# What the hell is going on?!



## SepticChange (Aug 21, 2011)

I'm tired. So sick of being where I'm at. He left nearly 2 years ago yet here I am still hurt? We go through bouts of not speaking and made it 4 months when he messaged me out of the blue saying that he needed some of his grandparents belongings that he left with me (he had just packed what he could fit into his car and left). Since they are his late grandparents furniture, etc out of respect I kept them and actually planned on using them (they are currently in storage) but he wants them back? Fine. 

I have since changed my number and he didn't have my new one and our minimal communication was through good ole social media. Well he messaged me saying that he was going to delete his Facebook account and did so without me getting a word in so I HAD to text him to ask exactly what he wanted. He did then begins a small chat and says that he's expecting a child....a boy with a woman he's been casually seeing for a few months.

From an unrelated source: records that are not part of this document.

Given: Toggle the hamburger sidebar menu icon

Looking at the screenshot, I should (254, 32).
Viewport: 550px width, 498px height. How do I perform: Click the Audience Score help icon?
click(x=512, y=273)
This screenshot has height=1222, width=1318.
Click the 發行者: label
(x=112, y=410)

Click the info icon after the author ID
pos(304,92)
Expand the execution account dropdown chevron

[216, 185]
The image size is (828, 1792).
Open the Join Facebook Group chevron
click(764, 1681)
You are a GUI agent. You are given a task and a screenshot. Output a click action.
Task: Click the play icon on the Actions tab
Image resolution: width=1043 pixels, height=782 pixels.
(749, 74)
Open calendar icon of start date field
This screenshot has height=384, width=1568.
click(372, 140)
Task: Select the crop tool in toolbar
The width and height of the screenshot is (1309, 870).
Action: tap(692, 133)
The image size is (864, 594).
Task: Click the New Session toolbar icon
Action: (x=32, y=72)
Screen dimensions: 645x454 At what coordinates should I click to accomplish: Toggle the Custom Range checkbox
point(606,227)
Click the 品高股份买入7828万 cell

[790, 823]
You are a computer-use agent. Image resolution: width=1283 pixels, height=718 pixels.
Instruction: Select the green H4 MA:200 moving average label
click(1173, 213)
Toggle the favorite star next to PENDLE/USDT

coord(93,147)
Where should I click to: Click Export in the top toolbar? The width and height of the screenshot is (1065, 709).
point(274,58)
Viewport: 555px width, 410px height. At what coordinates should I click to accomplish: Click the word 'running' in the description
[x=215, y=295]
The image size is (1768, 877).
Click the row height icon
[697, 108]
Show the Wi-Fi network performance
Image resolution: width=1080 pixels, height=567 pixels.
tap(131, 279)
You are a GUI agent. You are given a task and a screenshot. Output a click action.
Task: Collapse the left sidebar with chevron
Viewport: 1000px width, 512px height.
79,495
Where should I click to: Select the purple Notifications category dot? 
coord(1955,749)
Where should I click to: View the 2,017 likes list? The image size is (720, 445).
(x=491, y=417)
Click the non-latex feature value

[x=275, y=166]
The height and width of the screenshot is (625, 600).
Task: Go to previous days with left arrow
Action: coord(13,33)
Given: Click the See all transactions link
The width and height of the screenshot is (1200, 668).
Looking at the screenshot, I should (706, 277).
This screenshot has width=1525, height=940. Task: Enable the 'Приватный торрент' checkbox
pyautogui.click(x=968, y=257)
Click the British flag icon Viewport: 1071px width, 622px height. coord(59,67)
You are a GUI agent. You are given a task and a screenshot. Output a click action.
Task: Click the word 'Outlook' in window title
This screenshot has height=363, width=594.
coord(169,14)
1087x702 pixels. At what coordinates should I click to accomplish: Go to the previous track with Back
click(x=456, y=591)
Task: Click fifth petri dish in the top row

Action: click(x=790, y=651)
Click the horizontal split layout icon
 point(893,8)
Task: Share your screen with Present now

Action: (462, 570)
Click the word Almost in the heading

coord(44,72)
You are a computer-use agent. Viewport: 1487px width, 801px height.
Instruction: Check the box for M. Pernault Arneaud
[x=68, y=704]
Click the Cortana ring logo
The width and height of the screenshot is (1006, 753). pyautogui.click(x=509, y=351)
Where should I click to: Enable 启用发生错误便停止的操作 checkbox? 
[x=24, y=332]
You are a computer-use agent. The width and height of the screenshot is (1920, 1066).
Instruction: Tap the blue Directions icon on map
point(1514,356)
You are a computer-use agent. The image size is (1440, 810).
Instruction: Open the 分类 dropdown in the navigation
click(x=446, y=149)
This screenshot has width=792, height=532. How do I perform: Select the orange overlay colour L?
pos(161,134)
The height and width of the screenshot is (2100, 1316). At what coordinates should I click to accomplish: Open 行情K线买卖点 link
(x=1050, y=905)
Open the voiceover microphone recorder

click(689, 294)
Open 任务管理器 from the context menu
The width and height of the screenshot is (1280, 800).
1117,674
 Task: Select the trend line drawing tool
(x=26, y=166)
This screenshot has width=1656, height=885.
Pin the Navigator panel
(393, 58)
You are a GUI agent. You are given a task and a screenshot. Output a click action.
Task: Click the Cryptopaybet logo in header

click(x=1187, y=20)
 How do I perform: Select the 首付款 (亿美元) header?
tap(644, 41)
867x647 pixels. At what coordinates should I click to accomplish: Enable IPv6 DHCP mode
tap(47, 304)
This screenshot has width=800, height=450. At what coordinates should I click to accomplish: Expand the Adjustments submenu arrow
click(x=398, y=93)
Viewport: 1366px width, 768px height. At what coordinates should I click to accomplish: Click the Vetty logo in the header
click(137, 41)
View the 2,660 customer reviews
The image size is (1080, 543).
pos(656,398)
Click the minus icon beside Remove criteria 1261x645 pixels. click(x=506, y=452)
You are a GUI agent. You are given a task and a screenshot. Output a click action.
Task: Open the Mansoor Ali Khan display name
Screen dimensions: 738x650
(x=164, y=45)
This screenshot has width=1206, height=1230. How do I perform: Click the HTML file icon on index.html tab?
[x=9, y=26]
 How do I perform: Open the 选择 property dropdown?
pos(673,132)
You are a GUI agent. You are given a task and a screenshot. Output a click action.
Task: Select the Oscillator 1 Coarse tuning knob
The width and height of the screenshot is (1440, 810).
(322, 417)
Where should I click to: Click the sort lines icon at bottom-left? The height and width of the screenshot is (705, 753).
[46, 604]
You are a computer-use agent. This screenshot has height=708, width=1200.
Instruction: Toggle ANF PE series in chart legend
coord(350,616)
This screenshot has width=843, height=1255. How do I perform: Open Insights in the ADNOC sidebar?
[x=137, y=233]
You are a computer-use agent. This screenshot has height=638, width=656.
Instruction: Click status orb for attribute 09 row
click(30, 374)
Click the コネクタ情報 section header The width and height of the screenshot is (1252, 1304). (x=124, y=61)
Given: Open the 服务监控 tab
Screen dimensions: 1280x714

Hit me like a ton of bricks. We had no business doing it but while married we had tried for children unsuccessfully. Well now here he is having one with someone he barely knows and claims to not even get along with. Of course I congratulated him and acted nonchalant but it set me back emotionally and I cried for 2 weeks. I know I should be glad I didn't have children with him but I'm still incredibly hurt and I can't shake it off. I just don't understand why I can't seem to get over him. I keep our conversations business like and I keep asking him when he will come down and get his stuff (he lives 8 hours away) but he keeps saying soon and that he's not sure. He doesn't know it but I plan on cutting everything off once he does. His son is due in November and I don't want to hear about it or see pictures. I can't take it and just need to cut off contact so I can actually heal.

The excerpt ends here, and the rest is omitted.